=== Exercise prompt ===
Change "particular element" to "specific element" in the records, starting with the first line and going on through the line with "participant-tile: 👤 🎙", and give those lines again with nothing else altered.

=== Supplied entries ===
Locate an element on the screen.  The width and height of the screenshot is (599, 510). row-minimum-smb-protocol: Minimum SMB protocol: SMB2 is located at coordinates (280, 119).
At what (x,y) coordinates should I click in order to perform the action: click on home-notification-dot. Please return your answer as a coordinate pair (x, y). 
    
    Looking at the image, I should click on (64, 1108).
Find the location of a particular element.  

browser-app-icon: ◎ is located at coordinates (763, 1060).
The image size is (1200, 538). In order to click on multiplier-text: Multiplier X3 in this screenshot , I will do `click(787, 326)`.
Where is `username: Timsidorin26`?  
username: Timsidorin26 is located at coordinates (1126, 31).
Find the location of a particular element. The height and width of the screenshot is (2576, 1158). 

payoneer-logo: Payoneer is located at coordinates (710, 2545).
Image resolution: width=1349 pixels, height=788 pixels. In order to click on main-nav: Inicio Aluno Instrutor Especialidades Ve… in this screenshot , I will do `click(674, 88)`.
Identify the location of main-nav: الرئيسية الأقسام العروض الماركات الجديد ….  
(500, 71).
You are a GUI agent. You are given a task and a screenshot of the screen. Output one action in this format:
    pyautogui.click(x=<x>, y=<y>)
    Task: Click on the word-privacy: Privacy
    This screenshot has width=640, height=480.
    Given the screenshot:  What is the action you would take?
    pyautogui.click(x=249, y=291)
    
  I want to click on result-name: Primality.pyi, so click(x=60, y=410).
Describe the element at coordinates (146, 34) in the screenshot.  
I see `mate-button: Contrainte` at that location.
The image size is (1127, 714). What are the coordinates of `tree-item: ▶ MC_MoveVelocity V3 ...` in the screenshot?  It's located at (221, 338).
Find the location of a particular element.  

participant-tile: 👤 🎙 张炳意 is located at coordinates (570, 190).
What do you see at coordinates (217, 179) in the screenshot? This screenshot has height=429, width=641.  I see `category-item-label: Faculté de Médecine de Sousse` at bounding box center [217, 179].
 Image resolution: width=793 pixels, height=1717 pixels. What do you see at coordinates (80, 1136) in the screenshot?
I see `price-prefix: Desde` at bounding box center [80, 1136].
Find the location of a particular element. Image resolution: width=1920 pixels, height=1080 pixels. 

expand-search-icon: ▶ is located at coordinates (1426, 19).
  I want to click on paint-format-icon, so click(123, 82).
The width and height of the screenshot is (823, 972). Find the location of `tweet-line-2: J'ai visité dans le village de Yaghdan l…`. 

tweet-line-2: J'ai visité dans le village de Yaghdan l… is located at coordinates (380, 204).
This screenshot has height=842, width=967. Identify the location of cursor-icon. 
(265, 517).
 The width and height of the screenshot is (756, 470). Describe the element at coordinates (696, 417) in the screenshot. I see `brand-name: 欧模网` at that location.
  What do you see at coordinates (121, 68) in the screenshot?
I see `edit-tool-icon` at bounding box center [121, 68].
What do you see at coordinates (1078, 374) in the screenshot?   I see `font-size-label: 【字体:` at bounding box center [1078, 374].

=== Exercise answer ===
Locate an element on the screen.  The width and height of the screenshot is (599, 510). row-minimum-smb-protocol: Minimum SMB protocol: SMB2 is located at coordinates (280, 119).
At what (x,y) coordinates should I click in order to perform the action: click on home-notification-dot. Please return your answer as a coordinate pair (x, y). 
    
    Looking at the image, I should click on (64, 1108).
Find the location of a specific element.  

browser-app-icon: ◎ is located at coordinates (763, 1060).
The image size is (1200, 538). In order to click on multiplier-text: Multiplier X3 in this screenshot , I will do `click(787, 326)`.
Where is `username: Timsidorin26`?  
username: Timsidorin26 is located at coordinates (1126, 31).
Find the location of a specific element. The height and width of the screenshot is (2576, 1158). 

payoneer-logo: Payoneer is located at coordinates (710, 2545).
Image resolution: width=1349 pixels, height=788 pixels. In order to click on main-nav: Inicio Aluno Instrutor Especialidades Ve… in this screenshot , I will do `click(674, 88)`.
Identify the location of main-nav: الرئيسية الأقسام العروض الماركات الجديد ….  
(500, 71).
You are a GUI agent. You are given a task and a screenshot of the screen. Output one action in this format:
    pyautogui.click(x=<x>, y=<y>)
    Task: Click on the word-privacy: Privacy
    This screenshot has width=640, height=480.
    Given the screenshot:  What is the action you would take?
    pyautogui.click(x=249, y=291)
    
  I want to click on result-name: Primality.pyi, so click(x=60, y=410).
Describe the element at coordinates (146, 34) in the screenshot.  
I see `mate-button: Contrainte` at that location.
The image size is (1127, 714). What are the coordinates of `tree-item: ▶ MC_MoveVelocity V3 ...` in the screenshot?  It's located at (221, 338).
Find the location of a specific element.  

participant-tile: 👤 🎙 张炳意 is located at coordinates (570, 190).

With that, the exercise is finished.